Friday, August 18, 2006

Tales of occupation

Meanwhile, in that other war...

BAGHDAD, Iraq, Aug. 17 — A car bombing in the Sadr City district of Baghdad killed at least seven people and wounded more than 20 on Thursday morning, the authorities said.

The blast was the latest of several recent attacks in the district, a densely populated area controlled by the Mahdi Army, a Shiite militia loyal to the cleric Moktada al-Sadr. It signaled that full-scale sectarian fighting was continuing in the capital despite the extra American troops deployed there.

[...]

South of Baghdad, an American soldier was killed by a roadside bomb while on patrol, the United States military said in a statement.

West of Baghdad, in an area rife with Sunni Arab insurgents, the police said a man had been killed and two of his sons wounded when gunmen fired at him as he waited in line at a gas station. In a similar incident, gunmen killed one man and wounded two others near a gas station in Yarmuk.

A suicide bomber in the upscale Baghdad neighborhood of Mansur blew up his vehicle as a police patrol passed, wounding five people, including three policemen, an Interior Ministry official said. At a supermarket nearby, an unidentified body was found handcuffed and showing signs of torture.

About 25 miles south, the authorities found six bodies with multiple gunshot wounds in the Tigris River. The dead men had been blindfolded, with their hands bound.

Six more people were killed in shootings in and near Baquba, north of the capital, news agencies reported. Three of the dead — shot at busy market — were brothers who owned an agricultural equipment shop. Another victim died after gunmen stole his car.

The United States military announced that a soldier had died from “enemy action” on Wednesday in Anbar Province, where American troops regularly fight fierce battles with Sunni insurgents.

In a rural area of Babil Province, south of Baghdad, Iraqi Army soldiers discovered three kidnapped police officers in the trunk of a car after clashing with gunmen at a checkpoint, according to an American military statement. The freed officers said two other officers had been abducted and taken away in vehicles.
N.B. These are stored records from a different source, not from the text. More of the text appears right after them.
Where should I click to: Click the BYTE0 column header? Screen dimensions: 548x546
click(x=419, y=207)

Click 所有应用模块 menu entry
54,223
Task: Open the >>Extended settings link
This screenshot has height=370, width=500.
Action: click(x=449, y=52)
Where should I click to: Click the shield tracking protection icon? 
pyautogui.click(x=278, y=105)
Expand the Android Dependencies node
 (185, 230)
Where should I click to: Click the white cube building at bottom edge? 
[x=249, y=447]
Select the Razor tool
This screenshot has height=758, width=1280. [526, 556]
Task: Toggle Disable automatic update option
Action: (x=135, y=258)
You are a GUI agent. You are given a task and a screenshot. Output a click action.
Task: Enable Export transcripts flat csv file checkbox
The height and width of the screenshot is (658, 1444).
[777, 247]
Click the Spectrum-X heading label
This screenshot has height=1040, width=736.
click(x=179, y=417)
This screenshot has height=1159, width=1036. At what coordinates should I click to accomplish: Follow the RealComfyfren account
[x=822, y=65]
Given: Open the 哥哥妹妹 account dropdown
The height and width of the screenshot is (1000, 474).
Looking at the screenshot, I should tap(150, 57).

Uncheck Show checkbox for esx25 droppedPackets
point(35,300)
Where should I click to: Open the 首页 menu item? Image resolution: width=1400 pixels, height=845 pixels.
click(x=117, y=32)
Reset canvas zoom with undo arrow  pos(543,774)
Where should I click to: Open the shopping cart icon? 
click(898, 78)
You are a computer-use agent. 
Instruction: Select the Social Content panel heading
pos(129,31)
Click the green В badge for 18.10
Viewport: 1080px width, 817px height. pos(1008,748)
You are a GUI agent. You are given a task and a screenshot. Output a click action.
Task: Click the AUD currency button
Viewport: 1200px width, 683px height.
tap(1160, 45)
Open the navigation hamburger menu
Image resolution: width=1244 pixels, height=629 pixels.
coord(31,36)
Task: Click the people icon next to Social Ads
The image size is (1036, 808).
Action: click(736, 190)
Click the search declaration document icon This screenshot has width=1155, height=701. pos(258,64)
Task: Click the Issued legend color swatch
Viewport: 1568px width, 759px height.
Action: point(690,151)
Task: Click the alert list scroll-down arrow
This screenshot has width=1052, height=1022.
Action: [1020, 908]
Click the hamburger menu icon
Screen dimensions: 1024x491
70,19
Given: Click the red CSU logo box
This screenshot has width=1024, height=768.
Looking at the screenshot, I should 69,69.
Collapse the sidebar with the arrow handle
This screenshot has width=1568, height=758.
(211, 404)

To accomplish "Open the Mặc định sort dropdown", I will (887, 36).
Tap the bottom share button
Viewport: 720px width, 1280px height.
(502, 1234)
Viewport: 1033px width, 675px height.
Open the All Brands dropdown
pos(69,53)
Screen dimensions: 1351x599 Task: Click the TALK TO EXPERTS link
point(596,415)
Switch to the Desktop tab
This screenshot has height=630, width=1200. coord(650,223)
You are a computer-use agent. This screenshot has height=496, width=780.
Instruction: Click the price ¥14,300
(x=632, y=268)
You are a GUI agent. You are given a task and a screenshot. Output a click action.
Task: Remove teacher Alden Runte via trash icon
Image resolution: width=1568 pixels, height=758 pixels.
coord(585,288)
And the Iraqi Prime Minister is all but begging the U.S. to leave.

Even as the violence continued, Prime Minister Nuri Kamal al-Maliki, speaking at a news conference with the visiting prime minister of Slovakia just a few hours after the Sadr City bombing, insisted that Iraqi forces were ready to take over security for most of the country.

Mr. Maliki insisted that Iraqi Army and police units “would be able to fill the vacuum if multinational forces withdrew,” echoing an assertion by President Jalal Talabani two weeks ago that Iraqis would be able to police their own people by the end of the year.

American officials have offered no equivalent time line for a major troop withdrawal. Indeed, they have had to move more troops into the capital as sectarian and insurgent attacks have increased.

Pentagon statistics show that the number of roadside bombs in Iraq rose to 2,625 exploded or found in July, the highest total of the war. And Iraqi government figures released this week said that nearly 3,500 civilians were killed in July — a death toll nearly double the count in January.


With talk like that, no wonder the Cheney administration has soured on that democracy thing.